**** DATA PROVIDED ****
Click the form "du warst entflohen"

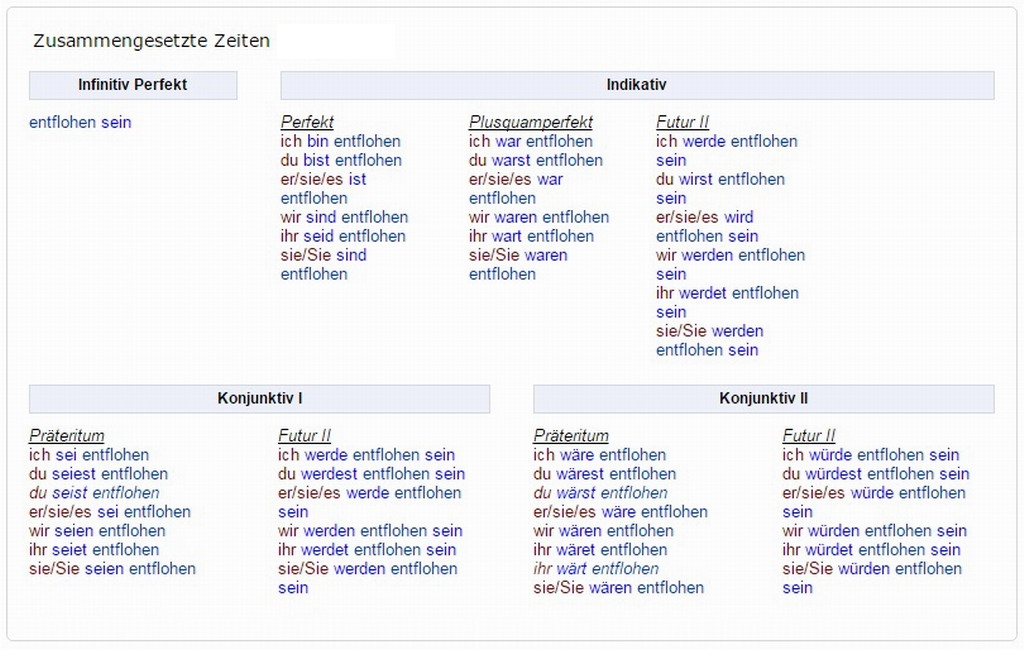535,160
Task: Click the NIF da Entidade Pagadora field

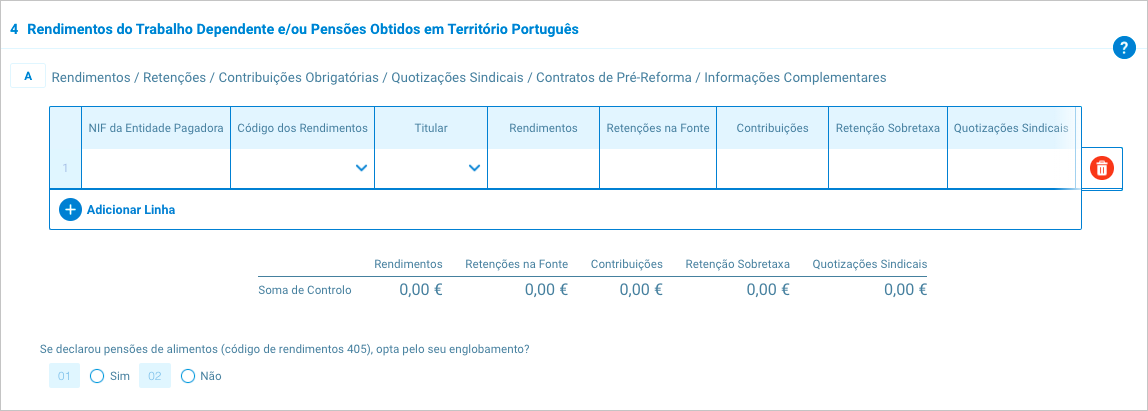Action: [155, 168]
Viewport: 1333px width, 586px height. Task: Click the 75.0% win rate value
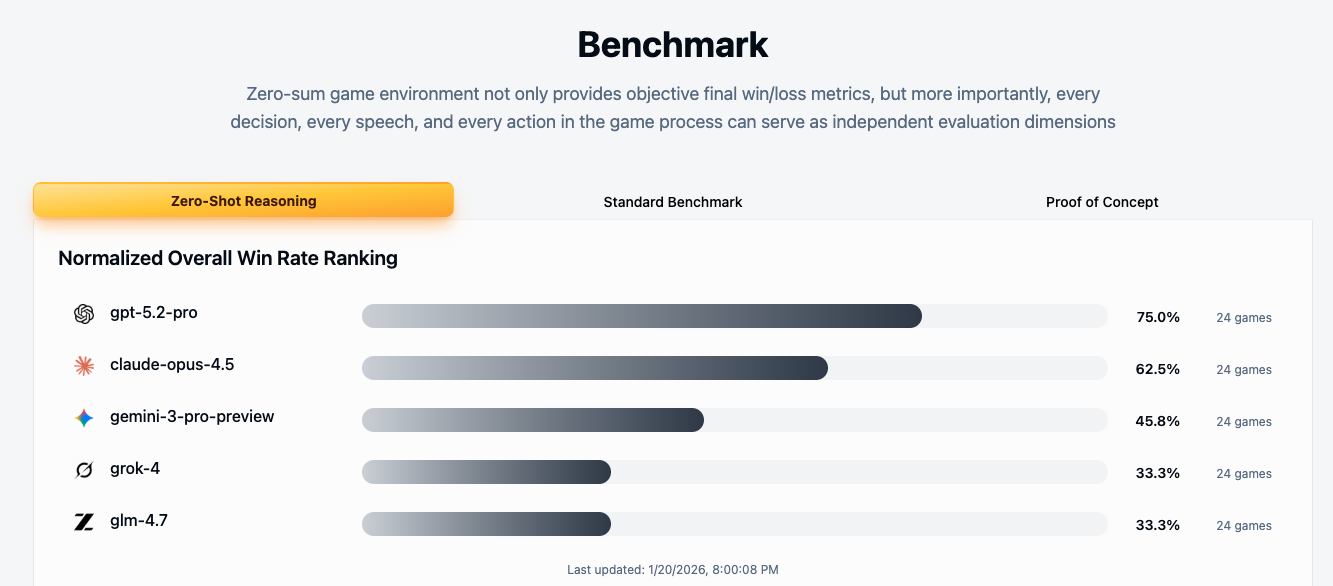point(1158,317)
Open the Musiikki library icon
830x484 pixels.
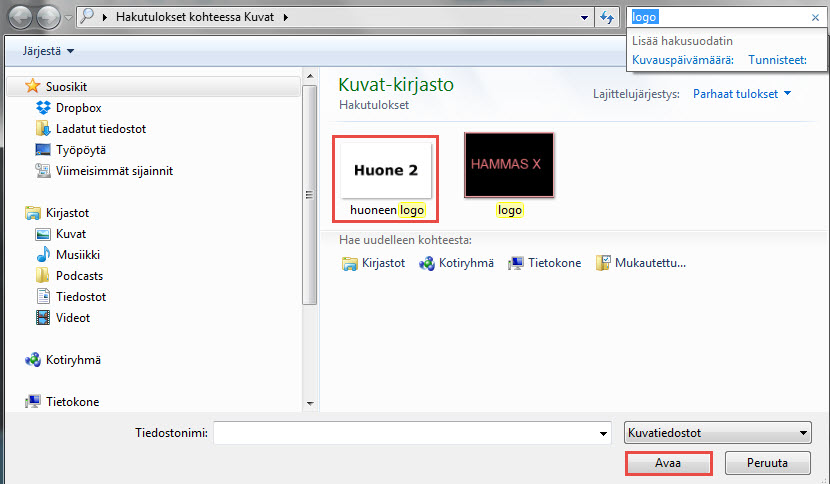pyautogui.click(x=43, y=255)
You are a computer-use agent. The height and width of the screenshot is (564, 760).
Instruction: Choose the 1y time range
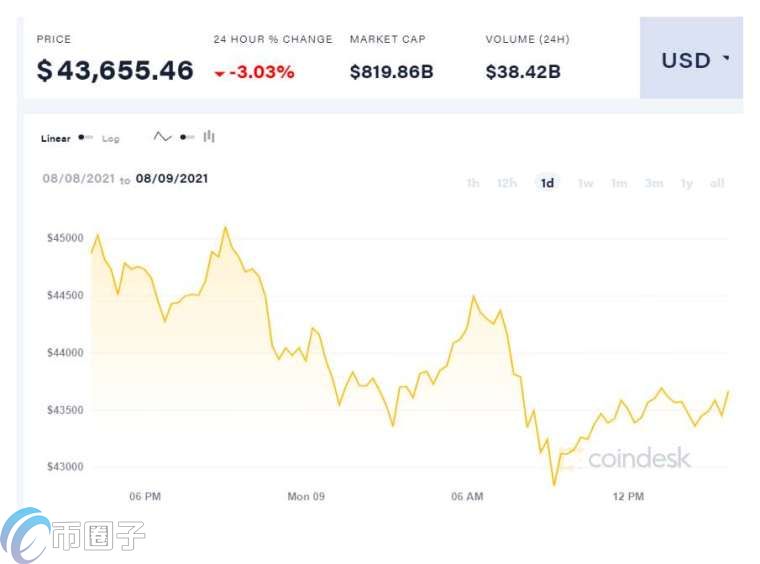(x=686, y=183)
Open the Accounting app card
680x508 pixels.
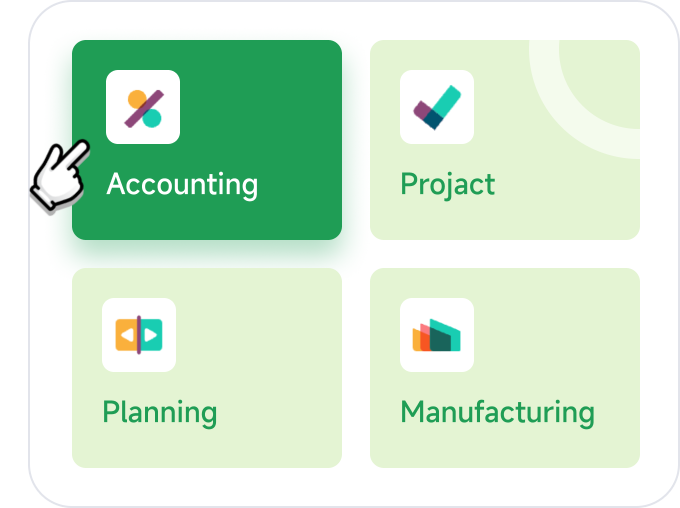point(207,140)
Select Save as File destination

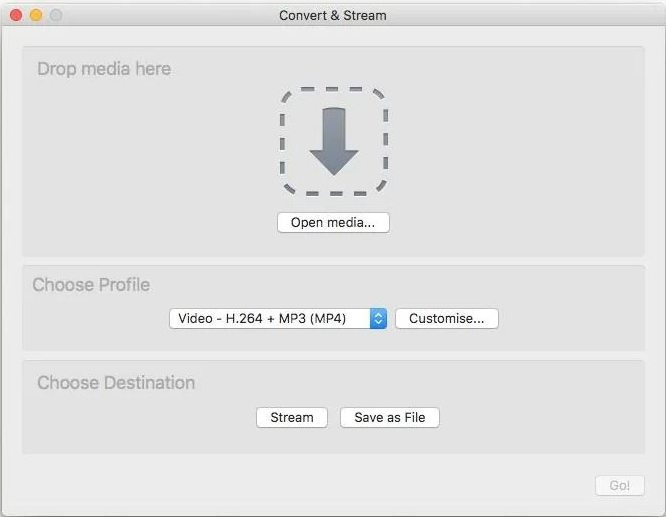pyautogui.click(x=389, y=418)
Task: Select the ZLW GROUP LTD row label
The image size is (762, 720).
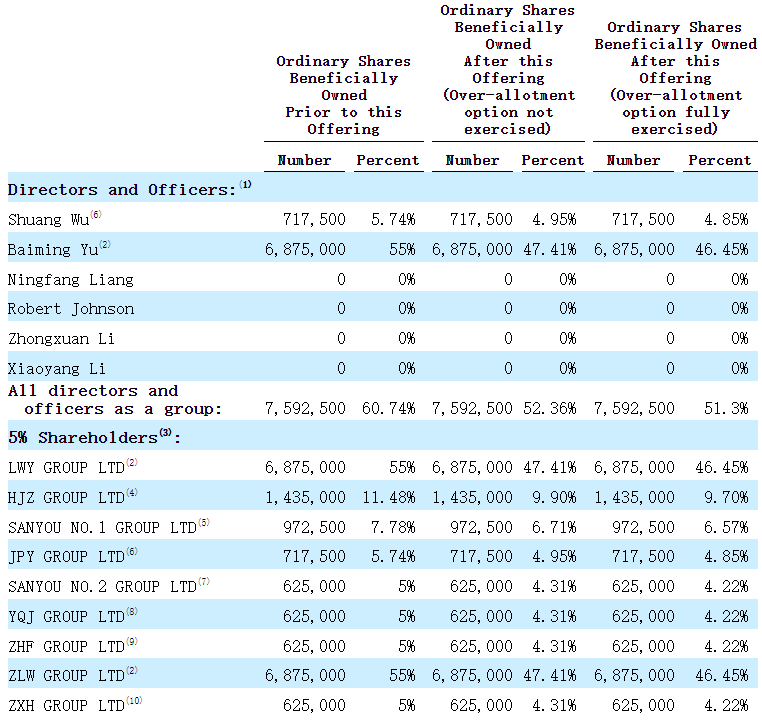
****
> _TASK DETAILS_
When copying the entries, drop the images and keep every line exact.

> _FINISHED EXERCISE_
Click the form "du warst entflohen"

535,160
Task: Click the NIF da Entidade Pagadora field

Action: [155, 168]
Viewport: 1333px width, 586px height. Task: Click the 75.0% win rate value
point(1158,317)
Open the Musiikki library icon
830x484 pixels.
pyautogui.click(x=43, y=255)
You are a computer-use agent. The height and width of the screenshot is (564, 760).
Instruction: Choose the 1y time range
(x=686, y=183)
Open the Accounting app card
680x508 pixels.
point(207,140)
Select Save as File destination

pyautogui.click(x=389, y=418)
Task: Select the ZLW GROUP LTD row label
The image size is (762, 720).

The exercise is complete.